Personal information
- Native name: Lúc Ó Scannláin (Irish)
- Born: 2 June 1996 (age 30) Kilkenny, Ireland
- Occupation: Student
- Height: 5 ft 11 in (180 cm)

Sport
- Sport: Hurling
- Position: Forward

Club
- Years: Club
- James Stephens

Club titles
- Kilkenny titles: 0

Inter-county*
- Years: County / Apps (scores)
- 2017-present: Kilkenny / 0 (0-00)

Inter-county titles
- Leinster titles: 0
- All-Irelands: 0
- NHL: 1
- All Stars: 0
- *Inter County team apps and scores correct as of 22:09, 25 February 2018.

= Luke Scanlon =

Irish hurler

Luke Scanlon (born 2 June 1996) is an Irish hurler who plays as a Goalkeeper for the Kilkenny senior team.

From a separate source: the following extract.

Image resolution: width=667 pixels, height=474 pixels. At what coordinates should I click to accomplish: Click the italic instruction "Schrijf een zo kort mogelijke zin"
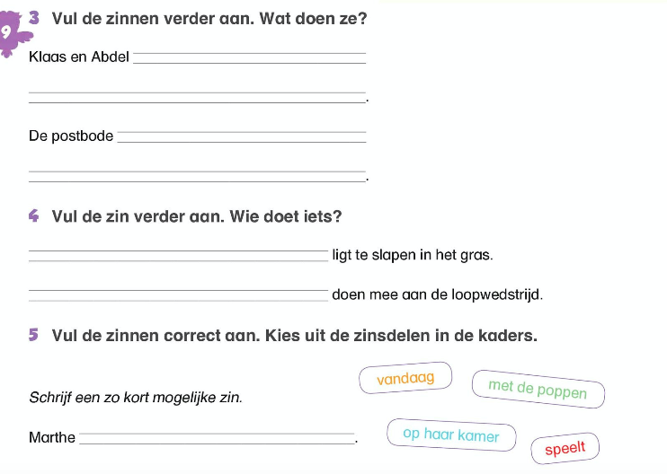point(136,397)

Born in Kilkenny, Scanlon first played competitive hurling at CBS Kilkenny, winning back-to-back Leinster medals in 2013 and 2014. He simultaneously came to prominence at juvenile and underage levels with the James Stephens club, winning a minor championship medal in 2012. Scanlon subsequently joined the James Stephens senior team.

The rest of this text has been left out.